De Somalische economie in jaren '80

De Somalische economie in de jaren ’80 werd gekenmerkt door weinig hervormingen en een erg laag BBP. Echter, de internationaal bekende cijfers over de Somalische economie waren gebaseerd op twijfelachtige gegevens en gaven een onbetrouwbaar beeld van de situatie in het land. Als de cijfers klopten was het vrijwel onmogelijk voor de Somaliërs indertijd om überhaupt te blijven leven. Bezoekers van het land daarentegen troffen weliswaar een ravage aan door de oorlogen en het uitmoorden van de verschillende clans, de bevolking die men zag was relatief goed gevoed tot de ernstige droogte begin jaren ’90. Hierdoor is het duidelijk dat buiten de internationale wereld van cijfers een enigszins sterkere Somalische economie bestond.

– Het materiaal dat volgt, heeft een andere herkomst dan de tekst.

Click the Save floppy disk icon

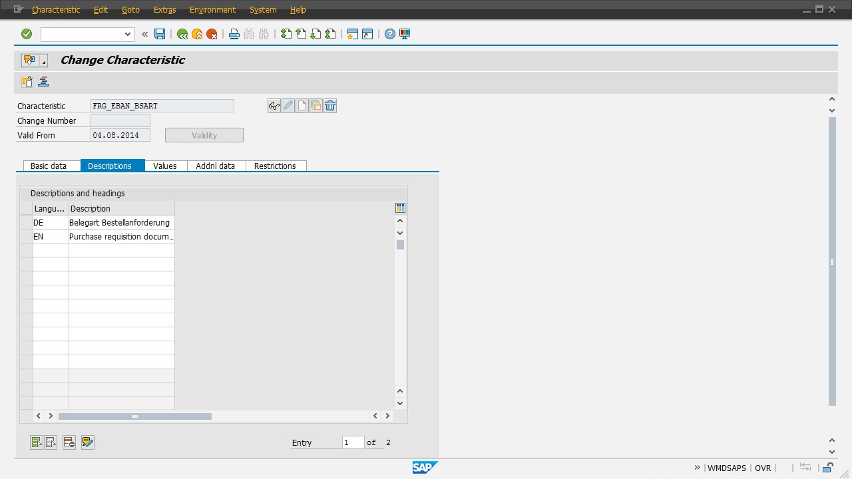pyautogui.click(x=160, y=34)
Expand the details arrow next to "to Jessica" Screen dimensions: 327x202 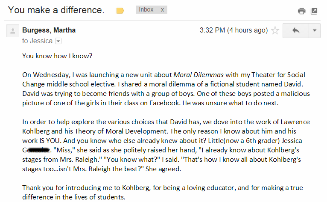point(58,41)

Onderzoek naar deze alternatieve economie biedt inzicht in de daadwerkelijke werkwijze van de Somalische economie.

Arbeiders in het buitenland

Somalië exporteerde veel arbeid naar andere leden van de Arabische Liga. De arbeiders die in het buitenland werkte stuurden een deel van hun loon terug naar Somalië. Deze bedragen samen vormden een groot deel van de internationale geldstromen van Somalië. Naar schatting 165.000 Somaliërs werkten ten tijde van het regime van Siad Barre in de overzeese Arabische landen. Zij verdienden gemiddeld 6100 dollar per jaar, waarvan een derde naar huis werd gestuurd om familie te ondersteunen. Zo bedroegen de jaarlijks teruggestuurde geldsommen bijna 40% van het totale BNP van Somalië. Hoewel er officieel slechts 30 miljoen dollar werd teruggestuurd (het bedrag dat via banken ging), was het dus in feite veel meer. Er werd contant geld gestuurd maar vooral ook huishoudelijke goederen, die in de Somalische steden weer verhandeld werden. Op de straten in Somalië waren dan ook veel meer buitenlandse goederen dan volgens de officiële cijfers mogelijk was. Een groot deel van het teruggestuurde geld kwam ten goede aan de milities die jaren later, in 1991, het regime van Siad Barre omver zouden werpen.

Export

Uit de macro-economische gegevens werd duidelijk dat Somalië in de eerste plaats een exporteur van vee en producten daarvan was, en voornamelijk richting de Arabische staten. Uit de cijfers bleek echter waar de opbrengsten van deze export heen gingen. Het socialistische regime eiste slechts 40% van de inkomsten uit vee-export, de overige inkomsten mochten de handelaren gebruiken om te importeren wat zij wilden. Op deze manier hoefde men enkel verbonden te zijn met een familie van handelaren om te profiteren van een enorme stijging in mogelijkheden tot consumptie. Het gehanteerde systeem stond bekend onder de naam ‘Franco Valuta’ en onder druk van het Internationaal Monetair Fonds werd het officieel afgeschaft, maar in de praktijk veranderde er niet veel. In de jaren ’70 kochten veel families van handelaren vastgoed in de buurt van Modadishu, en in de jaren ’80 ging dit geld voornamelijk naar milities die de regering van Siad Barre bestreden.

De bodem

Van nature beschikt Somalië over weinig winstgevende grondstoffen, en toen het land onafhankelijk werd was er slechts een gebrekkige, laag ontwikkelde infrastructuur. Sinds de onafhankelijkheid deden de machthebbers pogingen de infrastructuur naar een hoger niveau te tillen, helaas niet altijd met succes. Op de lange termijn was echter sprake van verbetering.

Ongeveer 50 procent van Somalië’s grondgebied bestaat uit wat te zien is als weiland, 14 procent bestaat uit bos en 13 procent van de grond is geschikt voor landbouw. Echter, deze 13 procent wordt lang niet geheel benut omdat extra investeringen (waterputten, wegen) nodig zijn om er succesvol gewassen te kunnen verbouwen. Het overige land is economisch gezien waardeloos en bestaat voornamelijk uit woestijn.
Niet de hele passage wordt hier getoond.